Pour la première fois, les Journées nationales de photodermatologie, organisées du 14 au 16 mai à Paris, ont accueilli un groupe thématique dédié aux peaux fortement pigmentées. Une avancée notable dans un champ longtemps centré sur les phototypes clairs.
«Depuis quelques années, tout un pan de la photodermatologie s’intéresse aux autres longueurs d’onde auxquelles nos peaux sont soumises lors d’une exposition au soleil», notaient les organisateurs, la Société française de photodermatologie (SFPD). Encore absentes de nombreux protocoles d’évaluation solaire, les peaux foncées ont été peu prises en compte dans les essais cliniques, malgré des besoins spécifiques en matière de photoprotection.
Et pour cause : la notion de « peau noire » repose sur une convention linguistique plus que sur une réalité scientifique. «Il existe en fait un spectre continu de couleurs de peau du plus clair au plus foncé, avec tous les intermédiaires», ont rappelé le Pr Antoine Mahé, qui enseigne à la Faculté de médecine de Strasbourg, et le Dr Christelle Comte, dermatologue à Paris, lors d’une table-ronde sur le sujet.
Moins de cancers, mais plus de pigmentations
Si leur richesse en mélanine leur confère une meilleure protection naturelle contre les UVB, les peaux foncées sont particulièrement exposées aux troubles pigmentaires induits par l’inflammation ou la lumière visible. Hyperpigmentation post-inflammatoire, acné pigmentaire, eczéma… : ces pathologies figurent parmi les motifs les plus fréquents de consultation.
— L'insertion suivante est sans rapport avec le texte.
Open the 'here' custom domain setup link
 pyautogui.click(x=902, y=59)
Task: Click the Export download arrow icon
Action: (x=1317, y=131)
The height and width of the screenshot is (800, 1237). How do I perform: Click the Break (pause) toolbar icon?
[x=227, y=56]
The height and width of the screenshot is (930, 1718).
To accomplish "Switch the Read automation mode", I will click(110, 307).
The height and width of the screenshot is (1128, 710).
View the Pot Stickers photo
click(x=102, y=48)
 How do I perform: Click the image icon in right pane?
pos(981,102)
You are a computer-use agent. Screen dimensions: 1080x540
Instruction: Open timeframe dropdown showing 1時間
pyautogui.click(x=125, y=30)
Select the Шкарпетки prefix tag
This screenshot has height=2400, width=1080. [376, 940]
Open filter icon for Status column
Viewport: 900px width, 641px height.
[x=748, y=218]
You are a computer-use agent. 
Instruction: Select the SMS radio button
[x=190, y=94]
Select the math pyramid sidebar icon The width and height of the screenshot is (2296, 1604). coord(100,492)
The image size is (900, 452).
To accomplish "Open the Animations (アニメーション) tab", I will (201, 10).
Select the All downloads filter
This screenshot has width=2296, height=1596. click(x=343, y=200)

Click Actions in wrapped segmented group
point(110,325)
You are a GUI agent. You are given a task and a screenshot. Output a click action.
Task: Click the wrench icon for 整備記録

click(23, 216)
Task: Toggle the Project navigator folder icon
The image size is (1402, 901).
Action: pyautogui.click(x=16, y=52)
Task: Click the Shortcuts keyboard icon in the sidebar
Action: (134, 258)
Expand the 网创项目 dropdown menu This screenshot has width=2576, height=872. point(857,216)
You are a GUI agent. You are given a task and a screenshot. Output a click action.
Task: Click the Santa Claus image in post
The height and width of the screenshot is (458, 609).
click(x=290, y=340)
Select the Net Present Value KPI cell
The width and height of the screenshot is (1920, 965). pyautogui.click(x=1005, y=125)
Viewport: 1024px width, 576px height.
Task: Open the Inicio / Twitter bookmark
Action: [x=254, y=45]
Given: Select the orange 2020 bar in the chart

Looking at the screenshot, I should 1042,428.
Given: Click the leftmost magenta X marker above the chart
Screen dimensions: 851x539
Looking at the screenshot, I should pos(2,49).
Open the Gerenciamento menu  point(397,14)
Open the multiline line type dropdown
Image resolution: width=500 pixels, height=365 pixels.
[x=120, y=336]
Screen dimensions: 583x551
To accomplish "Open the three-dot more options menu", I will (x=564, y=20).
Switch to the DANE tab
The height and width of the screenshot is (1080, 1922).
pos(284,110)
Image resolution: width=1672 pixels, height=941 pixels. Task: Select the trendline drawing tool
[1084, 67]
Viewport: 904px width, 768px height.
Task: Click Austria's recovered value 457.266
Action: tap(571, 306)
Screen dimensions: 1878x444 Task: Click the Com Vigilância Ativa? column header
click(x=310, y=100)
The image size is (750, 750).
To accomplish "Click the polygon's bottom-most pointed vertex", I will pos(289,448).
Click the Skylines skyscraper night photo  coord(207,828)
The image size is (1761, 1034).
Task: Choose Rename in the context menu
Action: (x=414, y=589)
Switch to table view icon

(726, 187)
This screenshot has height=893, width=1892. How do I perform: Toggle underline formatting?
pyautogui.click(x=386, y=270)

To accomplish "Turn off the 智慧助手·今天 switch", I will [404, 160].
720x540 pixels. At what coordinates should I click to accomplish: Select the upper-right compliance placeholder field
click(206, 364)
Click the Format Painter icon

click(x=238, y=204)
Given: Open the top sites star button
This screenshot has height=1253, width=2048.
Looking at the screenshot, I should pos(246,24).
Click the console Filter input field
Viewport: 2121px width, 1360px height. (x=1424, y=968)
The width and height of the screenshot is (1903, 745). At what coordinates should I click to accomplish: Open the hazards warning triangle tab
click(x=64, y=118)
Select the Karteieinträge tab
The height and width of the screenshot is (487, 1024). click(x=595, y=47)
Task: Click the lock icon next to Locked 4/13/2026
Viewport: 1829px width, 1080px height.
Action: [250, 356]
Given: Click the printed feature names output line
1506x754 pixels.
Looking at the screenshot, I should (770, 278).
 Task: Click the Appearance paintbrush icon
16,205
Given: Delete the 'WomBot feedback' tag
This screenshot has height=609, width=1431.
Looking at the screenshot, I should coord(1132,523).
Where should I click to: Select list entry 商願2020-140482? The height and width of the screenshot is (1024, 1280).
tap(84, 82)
Selon les données présentées à ce congrès de dermatologie, 20% des personnes à peau foncée consultent pour des problèmes de taches pigmentaires. Ces taches, appelées hyperpigmentation, apparaissent dans 65% des cas d’acné sur peaux foncées, alors qu’elles sont quasi absentes chez les personnes à peau claire.
Problème : «les recommandations de prise en charge thérapeutique, adaptées aux peaux claires, font régulièrement l’impasse sur la composante pigmentaire spécifique aux peaux ‘noires’, ce qui peut entraîner une prise en charge incomplète», ont relevé les dermatologues.
Des filtres mal adaptés aux peaux foncés
Les recherches récentes ont mis en évidence le rôle de la lumière bleue dans la stimulation de la production de mélanine, via un récepteur des mélanocytes appelé « opsonine 3 ». Un mécanisme particulièrement impliqué dans les troubles pigmentaires des peaux foncées, ont expliqué les spécialistes.
Ils ont aussi avancé quelques recommendations : «utiliser des crèmes solaires à indice intermédiaire (SPF 30)» et «privilégier les filtres couvrant les UVA et la lumière visible». Les formules solaires classiques, focalisées sur les UVB, ne répondent donc pas aux besoins spécifiques des phototypes IV à VI.
De nombreuses idées fausses freinent aussi l’adoption de gestes de protection adaptés. Parmi elles : «les peaux noires sont plus résistantes», ou encore «elles n’ont pas besoin de crème solaire», ont mis en garde les médecins. Leur conseil : «Ne pas se fier aux réseaux sociaux ou aux produits non traçables».
Mieux former pour soigner toutes les peaux
Mais au-delà des produits, c’est aussi la formation des soignants qui doit évoluer pour répondre aux besoins d’une population diverse. Longtemps absentes des cursus, les spécificités dermatologiques des peaux foncées restent encore trop peu enseignées. «Les manuels de référence ‘généralistes’ restent encore trop souvent centrés sur les phototypes clairs», a fait observer le Pr Mahé.
Des avancées sont toutefois à noter : certaines formations post-universitaires intègrent désormais ces enjeux, des ouvrages spécialisés voient le jour et les futurs dermatologues sont de plus en plus sensibilisés à une approche élargie. «Ce n’est nullement une médecine communautaire vers laquelle il faut s’orienter, mais une médecine complète et inclusive, pour toutes les peaux», en ont conclu les participants.